Ogni sequestro fa storia a se. Per circostanze, territorio, referenti. E se è vero, come ha detto il ministro Bonino a Londra, che “non è un segnale positivo il silenzio che grava su Domenico Quirico” a quasi un mese dalla scomparsa, è pur vero che la situazione in Siria è molto particolare dopo due anni di devastante guerra civile. E’ un fatto comunque che in questi ultimi diciotto mesi la Farnesina è riuscita a risolvere 37 casi sui 39 che hanno coinvolto nostri connazionali. L’epilogo è stato tragico solo per Silvano Trevisan e Franco Lamolinara, giustiziati dai rapitori o vittime di un blitz sbagliato, per il resto le trattative, spesso sotterranee, hanno portato a risultati positivi.
L’unica vicenda che ancora non si riesce a risolvere, a parte Quirico, è quella di Giovanni Lo Porto, giovane volontario siciliano, ostaggio da quindici mesi. Su questo caso c’è il riserbo più assoluto, imposto anche alla famiglia che invece vorrebbe urlare la propria angoscia.
Nonostante il silenzio si sa tuttavia che Lo Porto è presumibilmente prigioniero nel Waziristan del nord, una delle province autonome del Pakistan , le famose zone tribali, dove gli jihadisti e anche al Qaeda sono forti e presenti.
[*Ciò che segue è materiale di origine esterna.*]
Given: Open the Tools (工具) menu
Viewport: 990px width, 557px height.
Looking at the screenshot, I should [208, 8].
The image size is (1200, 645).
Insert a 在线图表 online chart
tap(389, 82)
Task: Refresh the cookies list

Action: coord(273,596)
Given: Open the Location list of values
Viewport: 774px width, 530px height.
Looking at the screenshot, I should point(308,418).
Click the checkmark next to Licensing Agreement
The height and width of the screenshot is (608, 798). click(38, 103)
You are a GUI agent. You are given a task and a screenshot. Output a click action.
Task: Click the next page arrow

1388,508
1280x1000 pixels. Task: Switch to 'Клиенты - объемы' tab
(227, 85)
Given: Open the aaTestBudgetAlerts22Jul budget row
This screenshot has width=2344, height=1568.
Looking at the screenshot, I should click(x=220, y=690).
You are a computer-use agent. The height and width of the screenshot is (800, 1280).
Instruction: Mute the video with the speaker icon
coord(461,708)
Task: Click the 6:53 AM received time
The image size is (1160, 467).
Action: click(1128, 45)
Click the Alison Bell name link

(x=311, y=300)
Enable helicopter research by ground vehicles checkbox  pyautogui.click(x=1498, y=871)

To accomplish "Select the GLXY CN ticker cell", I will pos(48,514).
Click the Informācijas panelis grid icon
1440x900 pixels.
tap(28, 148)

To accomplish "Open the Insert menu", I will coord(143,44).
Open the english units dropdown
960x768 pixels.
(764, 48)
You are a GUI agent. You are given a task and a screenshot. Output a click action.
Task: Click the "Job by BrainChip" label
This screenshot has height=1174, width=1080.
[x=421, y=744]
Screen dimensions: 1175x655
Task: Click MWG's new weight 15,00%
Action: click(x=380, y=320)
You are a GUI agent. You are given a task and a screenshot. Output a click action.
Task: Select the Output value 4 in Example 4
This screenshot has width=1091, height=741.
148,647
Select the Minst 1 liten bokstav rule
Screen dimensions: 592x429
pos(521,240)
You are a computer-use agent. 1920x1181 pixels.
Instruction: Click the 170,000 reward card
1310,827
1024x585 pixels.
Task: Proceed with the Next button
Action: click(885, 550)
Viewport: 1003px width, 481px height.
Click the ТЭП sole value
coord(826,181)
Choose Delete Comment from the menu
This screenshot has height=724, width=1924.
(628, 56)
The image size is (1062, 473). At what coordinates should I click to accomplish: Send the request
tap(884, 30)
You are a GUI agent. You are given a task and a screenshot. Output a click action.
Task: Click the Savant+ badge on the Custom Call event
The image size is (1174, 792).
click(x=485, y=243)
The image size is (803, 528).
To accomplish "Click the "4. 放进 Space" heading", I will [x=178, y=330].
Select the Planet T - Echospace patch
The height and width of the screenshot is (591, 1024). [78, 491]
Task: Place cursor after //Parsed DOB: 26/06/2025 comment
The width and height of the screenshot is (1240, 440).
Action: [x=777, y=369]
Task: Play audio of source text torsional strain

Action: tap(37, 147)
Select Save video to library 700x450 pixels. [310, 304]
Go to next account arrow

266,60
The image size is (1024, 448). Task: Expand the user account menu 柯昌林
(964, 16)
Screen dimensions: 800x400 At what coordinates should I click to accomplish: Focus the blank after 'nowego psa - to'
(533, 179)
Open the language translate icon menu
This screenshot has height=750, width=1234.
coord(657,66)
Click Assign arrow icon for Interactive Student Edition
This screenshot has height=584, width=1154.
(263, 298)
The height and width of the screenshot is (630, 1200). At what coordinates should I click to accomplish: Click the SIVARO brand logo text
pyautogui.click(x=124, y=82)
David Rhodes, l’inviato del New York Times, è rimasto in mano ai rapitori quasi due anni. E questa considerazione rappresenta la più grande speranza di risolvere il caso. Ma di Giovanni purtroppo non si sa più niente: l’ultimo contatto con chi lo tiene in ostaggio risale al novembre scorso, troppo tempo fa.
Personalmente non sono mai stato d’accordo sul silenzio assoluto. Me lo spiegava Graziano Mesina che …di sequestri italiani se ne intende. A livello internazionale è lo stesso. Certo, mai dare informazioni e dettagli sulle trattative, ma il silenzio fa comodo solo ai rapitori. Il fragore invece spinge le autorità, sotto la spinta dell’opinione pubblica, a intervenire, intensificando gli sforzi.
Per questo, insistiamo. Non bisogna dimenticare Giovanni Lo Porto: deve tornare a casa. Come Domenico Quirico.